Figure 2 - US Fuel (diesel and gasoline) prices vs. total fuel supplied 1991-2011
(source: Energy Information Administration, Note C)


The blue and yellow lines in figure 2 represent, respectively, the price per gallon of gasoline (all grades) and diesel fuel in constant 1982-84 dollars (I had to use 82-84 dollars as that was the only consumer price index data available from the Bureau of Labor Statistics for the whole of the period in question - Note E).  The pink line represents the total of diesel and gasoline supplied for consumption, while the black line is a four-period moving-average smoothed trendline for total fuel supplied (I used four-period smoothing because the data was in weekly increments.  The smoothing establishes monthly patterns, offset to the right by one month.  As you can see, the black line more or less replicates the pattern shown by the yellow [transportation fuels] line from Figure 1).

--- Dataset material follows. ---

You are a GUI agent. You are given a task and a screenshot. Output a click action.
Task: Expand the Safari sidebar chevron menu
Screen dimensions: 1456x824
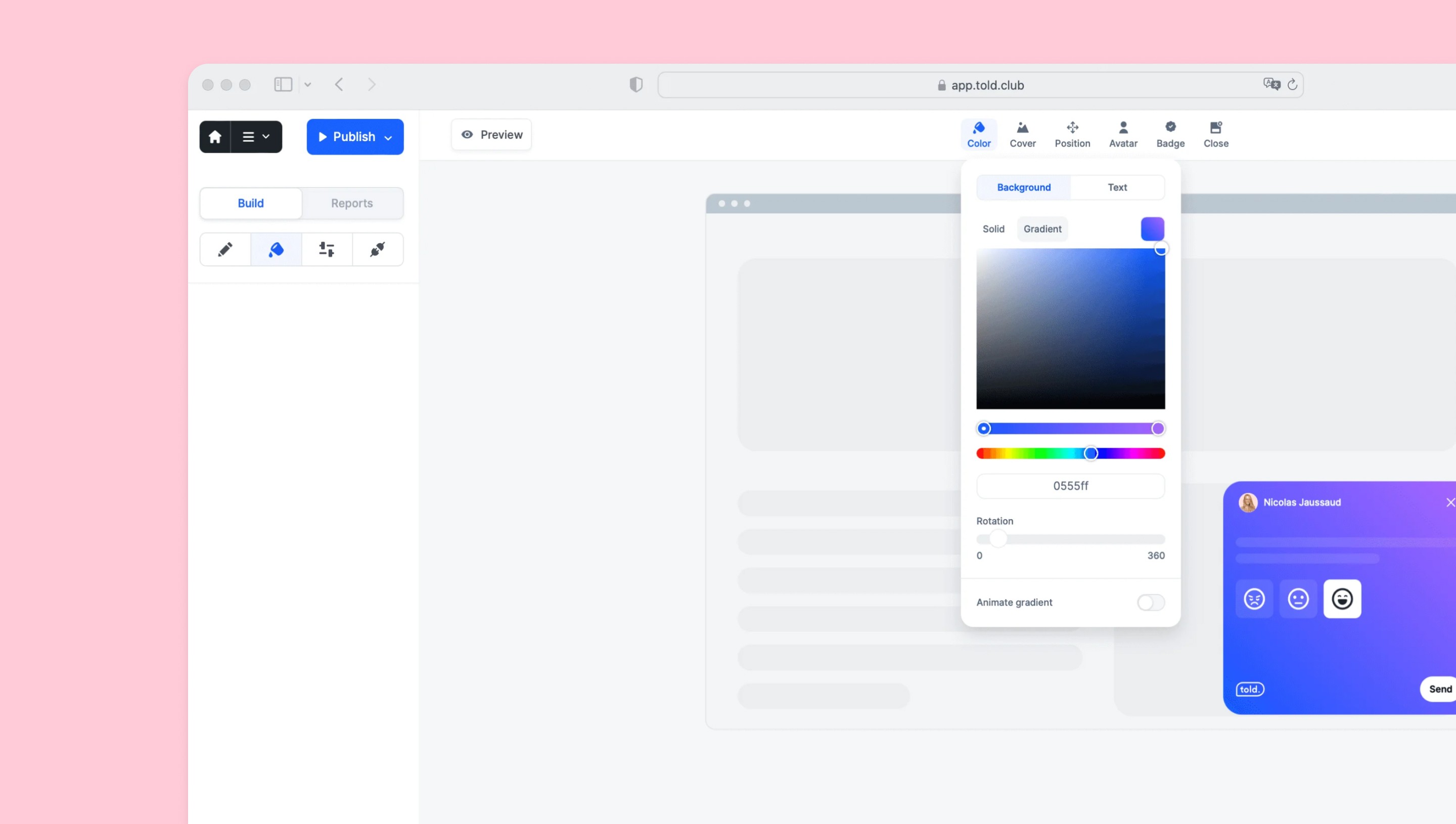click(307, 85)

Okay, what does figure 2 show?  Well, as the pink and black curves demonstrate, transportation fuel consumption cycles annually, high in the summer period, and low in the winter period.  Apart from a gradual increase over the past 17 years, the only significant change was the decline in consumption due to the current recession.  Post-2008, however, we can see a slight recovery during peak consumption periods (i.e., summers) but not during low consumption periods (i.e., winters).  The blue and yellow lines, by contrast, show fuel prices in constant dollars.  Gasoline and diesel prices map so closely on an annual basis that there’s little point in treating them separately. 

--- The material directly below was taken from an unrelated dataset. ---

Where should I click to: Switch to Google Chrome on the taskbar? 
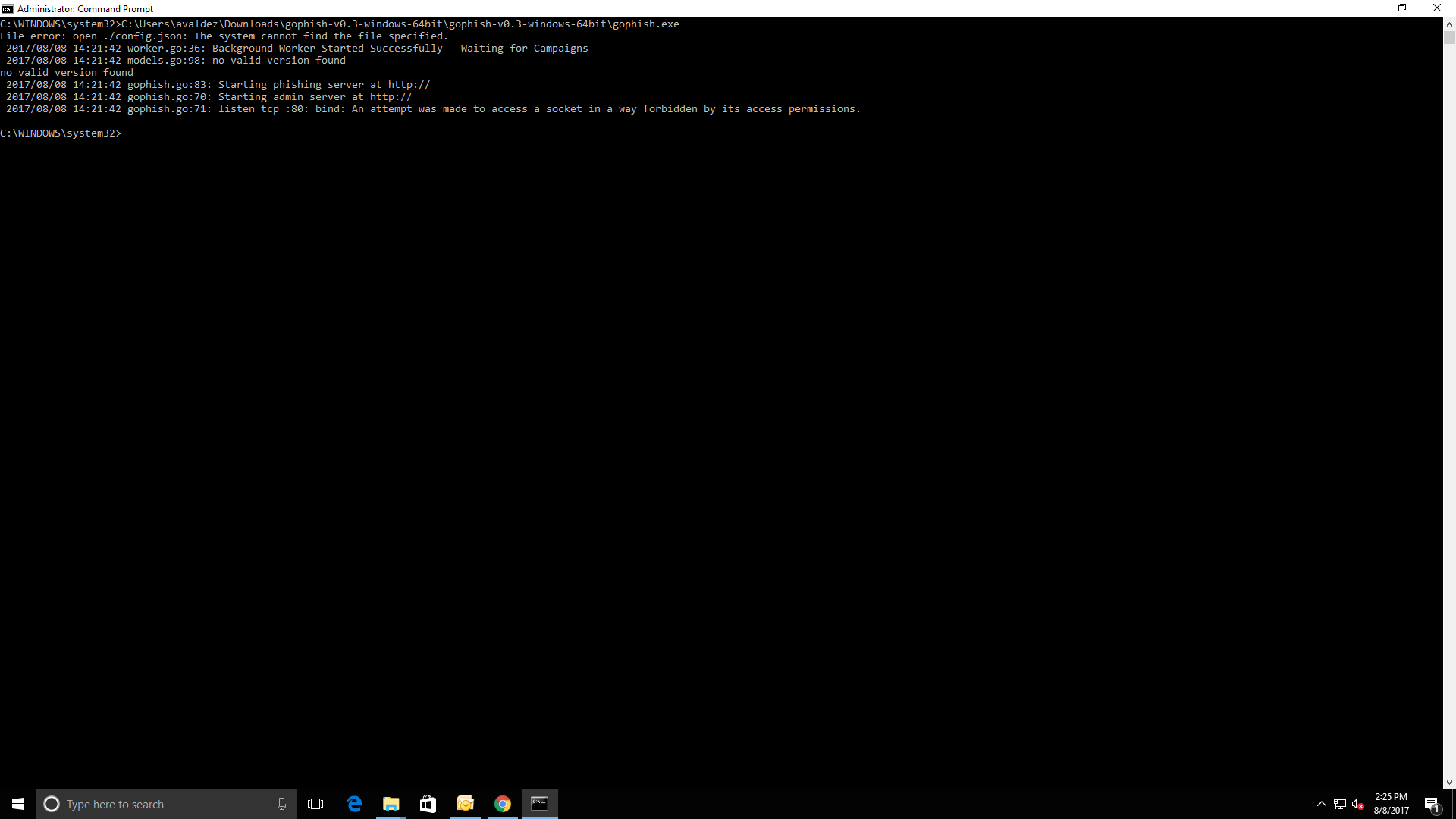(503, 804)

We can extract a number of interesting lessons from fuel price behaviour over the past 20 years.  First, fuel prices adjusted for inflation were pretty much the same in 2004 as in 1994.  There was a noticeable bump from 2000-2002, which correlates with the economic disruptions due to the Dot-Com scandal and 9/11; a major increase in 2008; a major drop-off shortly thereafter; and a rapid increase from the recessional trough to the present.  The massive increase took place from summer 2007 to summer 2008, at the same time as grain shortages resulting from cropland diversion to ethanol production led to massive increases in worldwide food prices; and the massive decline correlates precisely with the collapse of the sub-prime mortgage industry in the US that touched off the current recession.  The more recent increase in prices has been linked to increasing demands from industrializing nations like China and India; the 2010 oil spill in the Gulf of Mexico; supply concerns resulting from ongoing regulatory constraints on resource exploitation in the US; and, more recently, the explosion of popular discontent in the Middle East.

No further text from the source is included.